(Stored data)
────────────────
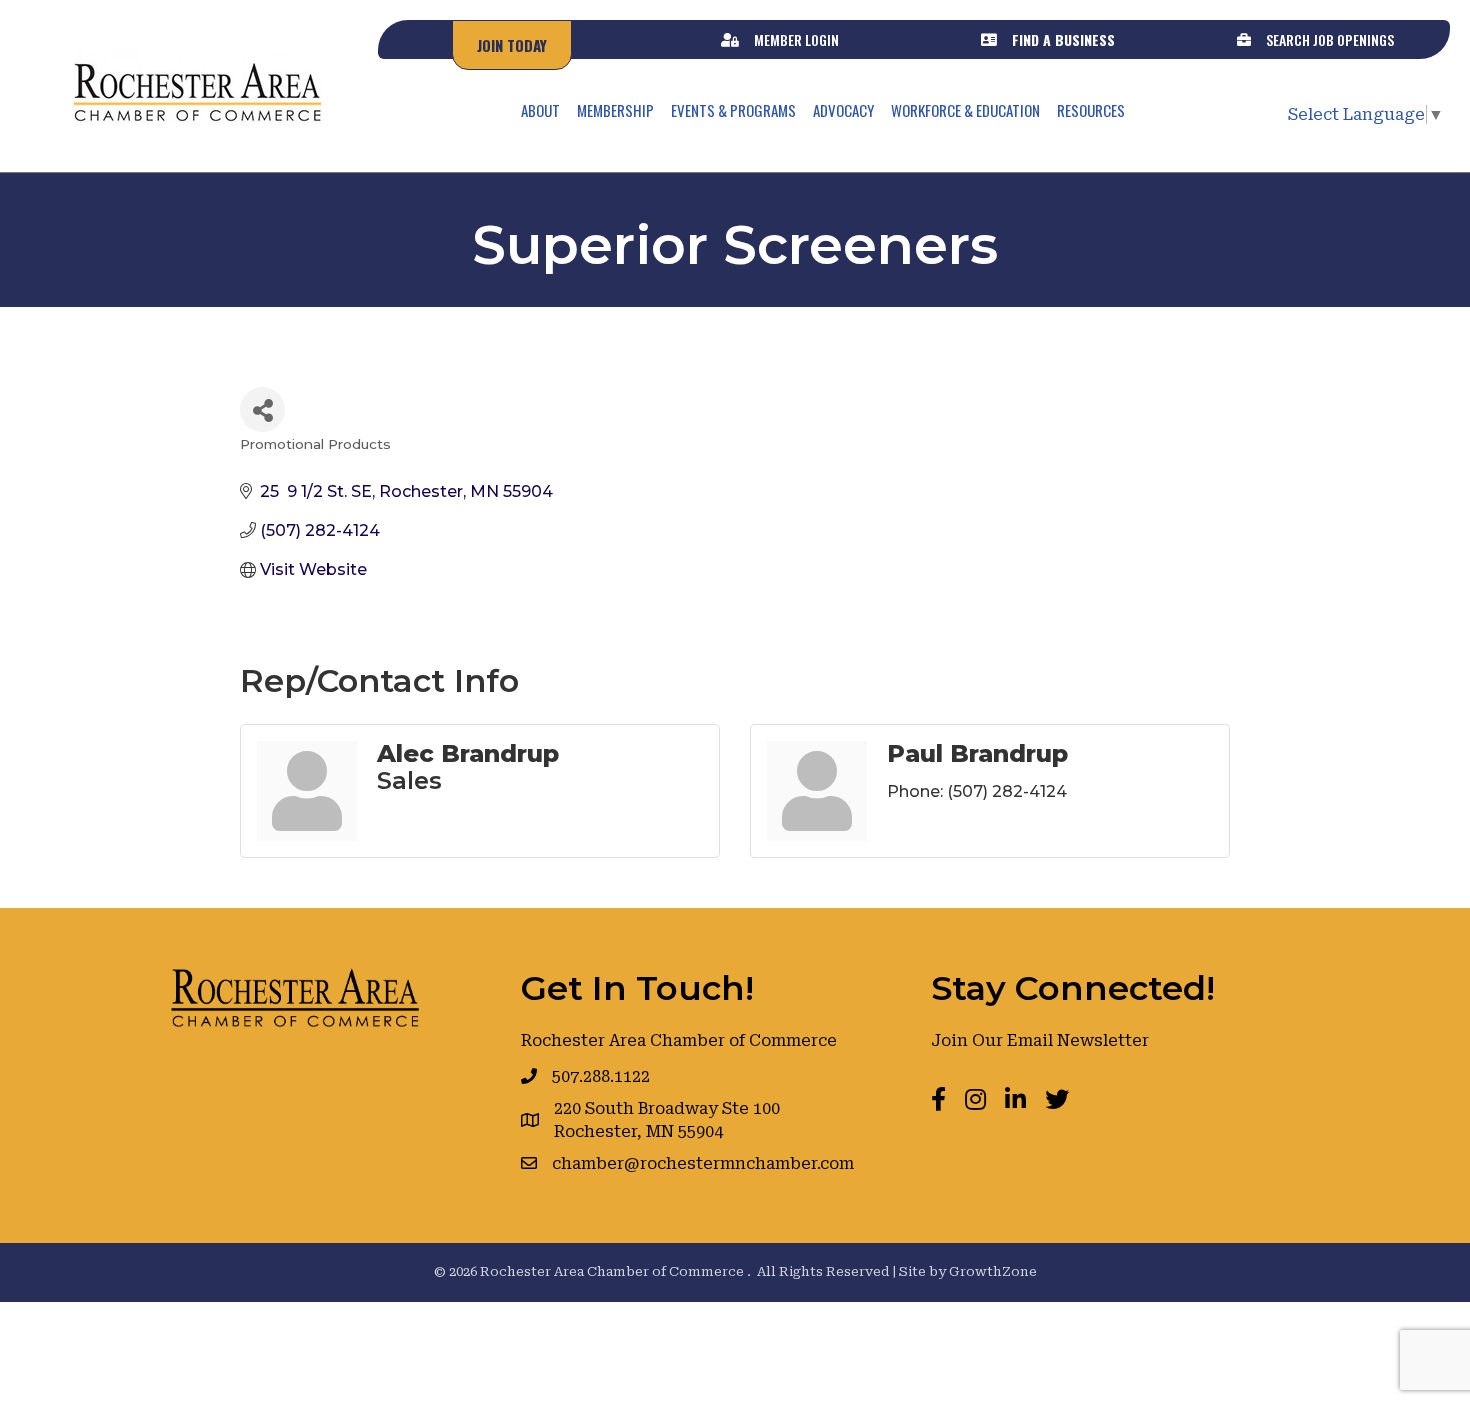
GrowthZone (993, 1271)
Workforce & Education (965, 110)
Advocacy (843, 110)
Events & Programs (733, 110)
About (540, 110)
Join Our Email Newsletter (1040, 1040)
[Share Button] (262, 409)
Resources (1091, 110)
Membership (615, 110)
────────────────
- Activity
The copy you write out must match the entries word for word, minus their pictures.

- Solved problem
GrowthZone (993, 1271)
Workforce & Education (965, 110)
Advocacy (843, 110)
Events & Programs (733, 110)
About (540, 110)
Join Our Email Newsletter (1040, 1040)
[Share Button] (262, 409)
Resources (1091, 110)
Membership (615, 110)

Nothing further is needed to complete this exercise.